É, provavelmente uma atitude um pouco à ‘Calimero’ do diretor da Mercedes, Toto Wolff, que revelou esperar que Lewis Hamilton não se afaste da Fórmula 1, na sequência deste fim de semana do Grande Prémio de Abu Dhabi. Compreende-se porque o faz Wolff, para destacar, uma vez mais a verdadeira injustiça do que sucedeu no domingo, mas acreditamos bem mais na versão de Lewis Hamilton voltar ainda mais motivado em 2022, ainda com mais ‘ganas’ de ganhar: “Lewis e eu estamos desiludidos neste momento”, começou por dizer Toto Wolff ao Motorsport.com. “Não estamos desiludidos com o desporto, adoramos o desporto com todos os ossos do nosso corpo e adoramo-lo porque o cronómetro nunca mente.
Mas se quebrarmos esse princípio fundamental de justiça desportiva e autenticidade do desporto, então de repente o cronómetro já não se torna relevante porque estamos expostos à tomada de decisões aleatórias.
É evidente que se pode perder entusiasmo.
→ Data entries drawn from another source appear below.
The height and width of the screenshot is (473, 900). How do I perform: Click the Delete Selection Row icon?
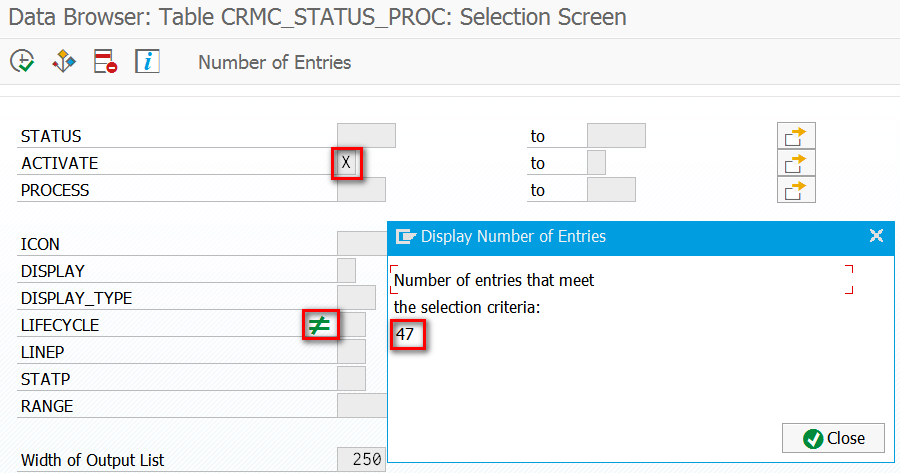point(106,61)
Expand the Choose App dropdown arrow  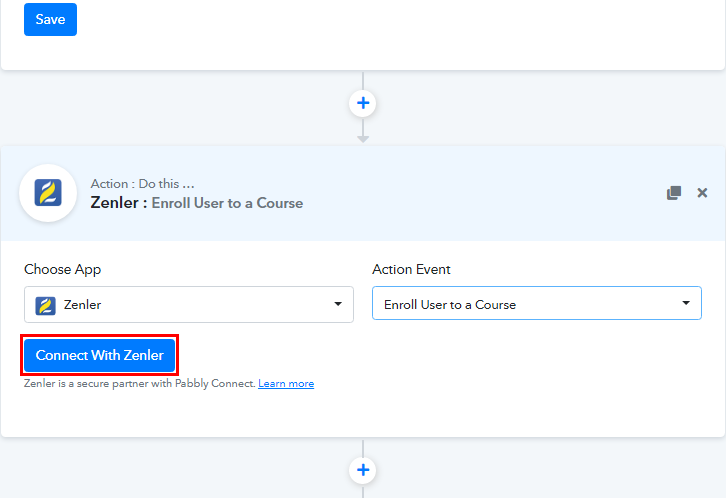pyautogui.click(x=338, y=304)
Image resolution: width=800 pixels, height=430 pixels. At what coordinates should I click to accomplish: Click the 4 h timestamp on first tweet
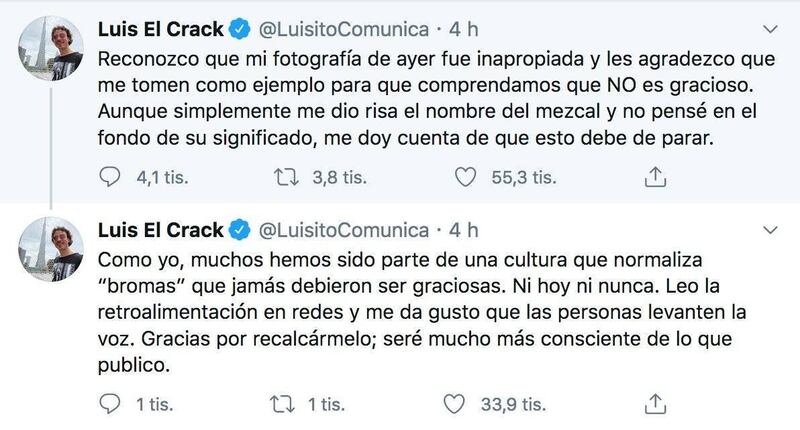click(x=463, y=30)
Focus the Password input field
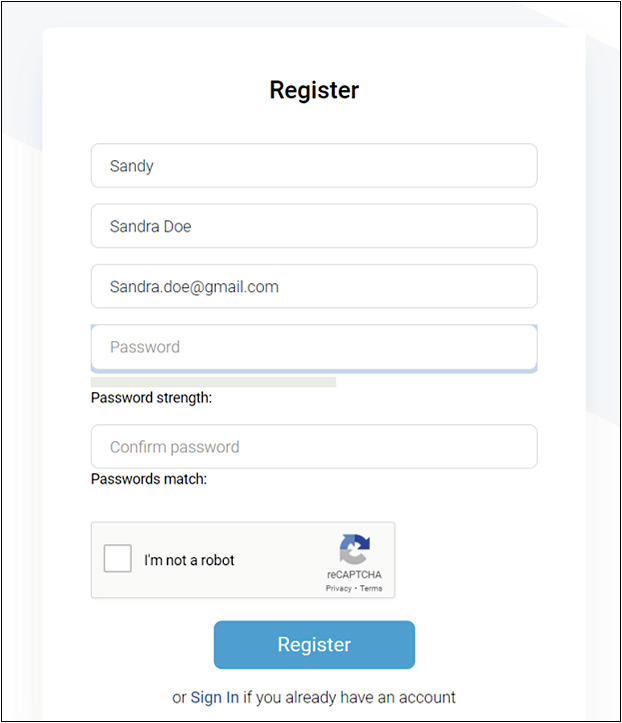The image size is (622, 723). coord(314,347)
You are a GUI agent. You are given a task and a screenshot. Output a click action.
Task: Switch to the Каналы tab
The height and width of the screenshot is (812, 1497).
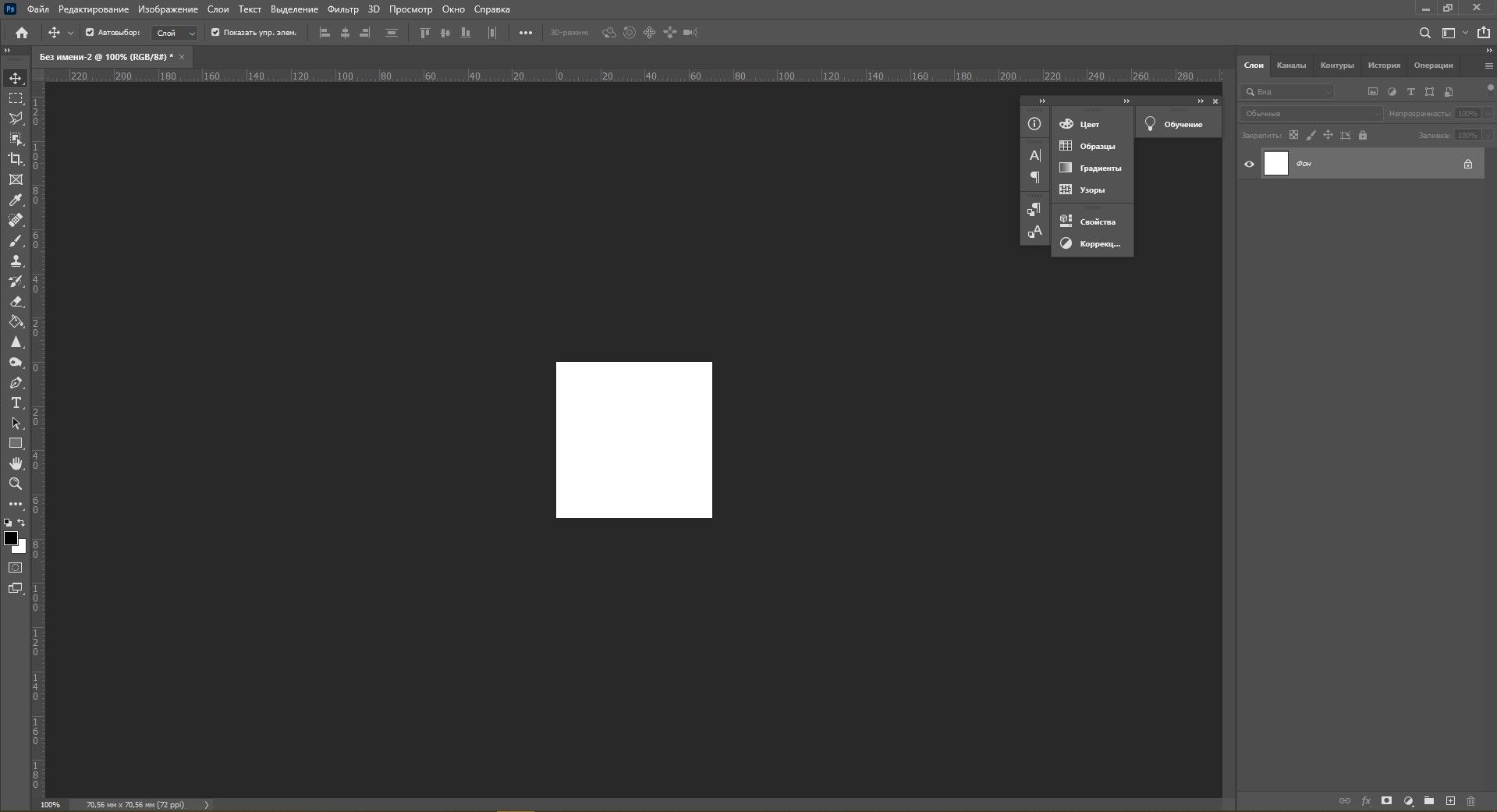1291,66
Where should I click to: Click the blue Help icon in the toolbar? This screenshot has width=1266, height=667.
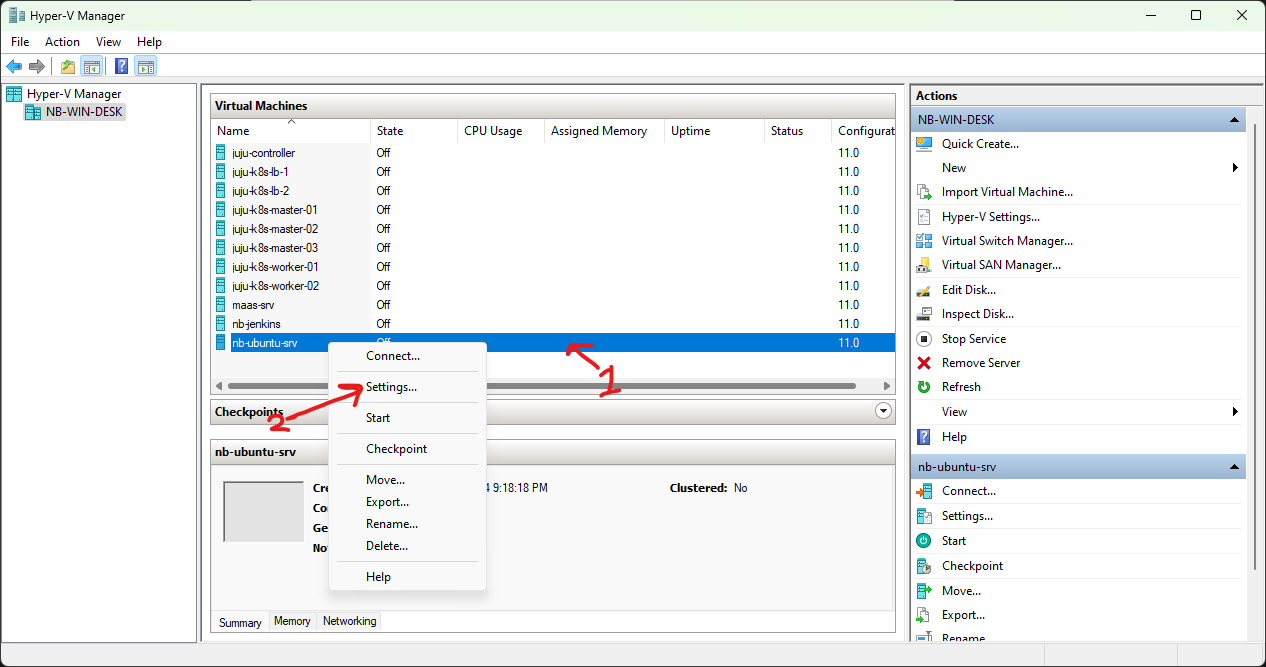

E começa-se a questionar se todo o trabalho que se tem vindo a fazer, o suor, as lágrimas e o sangue podem realmente ser demonstrados, ao trazer os melhores desempenhos nas pistas, depois de percebermos que nos podem ser tirados aleatoriamente.
Nunca ultrapassaremos a dor e a angústia que nos foi causada no domingo.
Espero sinceramente que o Lewis continue a correr, porque ele é o maior piloto de todos os tempos.
Ele, quando se olha do ponto de vista das últimas quatro corridas, dominou-as a todas no domingo, não havia sequer dúvida de quem ganhou a corrida. E isso devia ter sido suficiente para ganhar o campeonato mundial.
Por isso, vamos trabalhar nos eventos durante as próximas semanas e meses. E penso que como piloto, o seu coração dirá que tenho de continuar porque ele está no auge das suas capacidades.
Mas temos de superar a dor que lhe foi causada no domingo, também, porque ele é um homem com valores claros.
É difícil de compreender como isto aconteceu”, acrescentou Wolff.